Stored records:
********

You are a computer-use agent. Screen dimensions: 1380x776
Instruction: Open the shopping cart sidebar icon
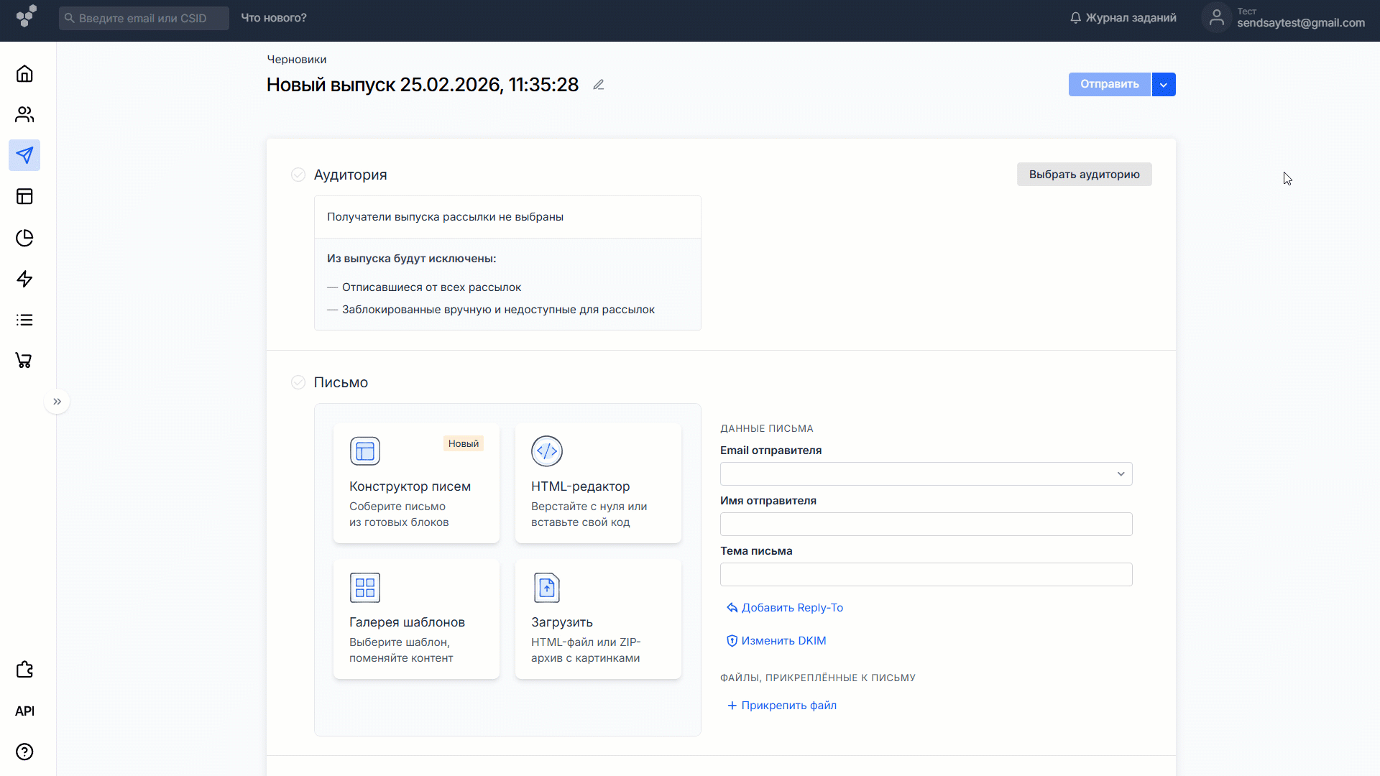click(x=24, y=361)
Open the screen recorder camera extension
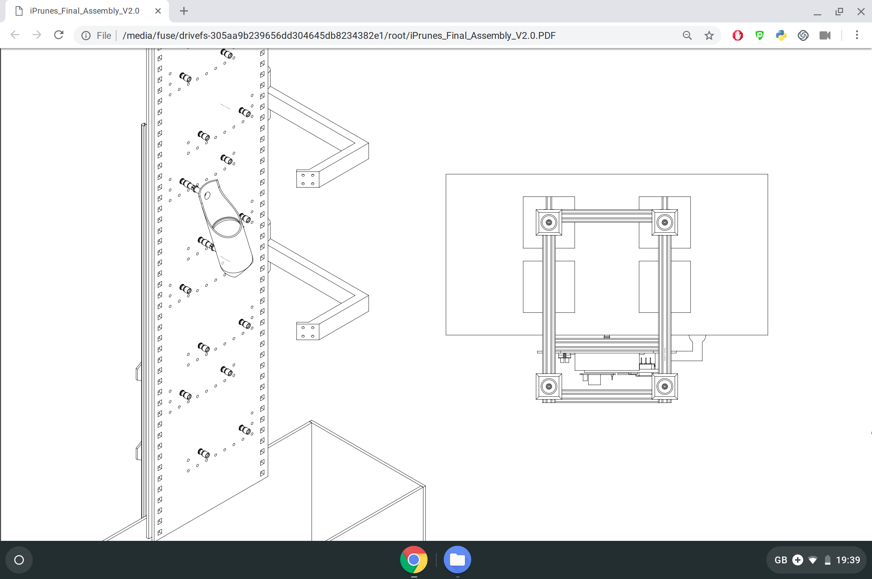Image resolution: width=872 pixels, height=579 pixels. (x=825, y=35)
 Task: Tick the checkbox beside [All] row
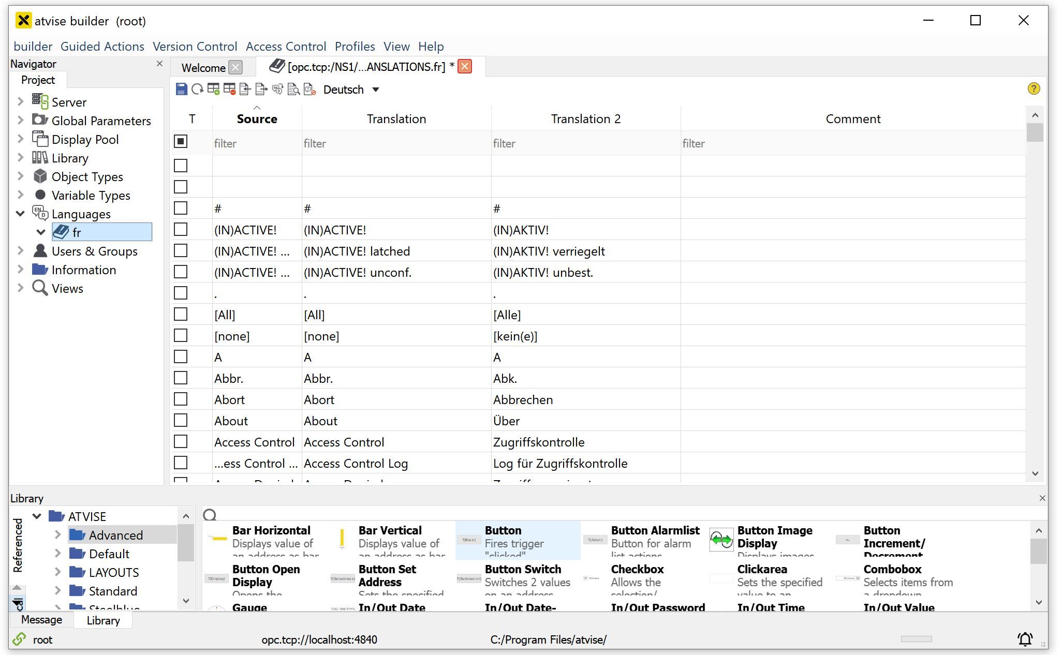pyautogui.click(x=181, y=315)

********

▶ **TASK DETAILS**: Return only the lines from the one containing "Instruction: Open the" through the last line of the entries above, exactly as written and without pictures.

▶ **FINAL ANSWER**:
Instruction: Open the shopping cart sidebar icon
click(x=24, y=361)
Open the screen recorder camera extension
Image resolution: width=872 pixels, height=579 pixels. (x=825, y=35)
 Task: Tick the checkbox beside [All] row
pyautogui.click(x=181, y=315)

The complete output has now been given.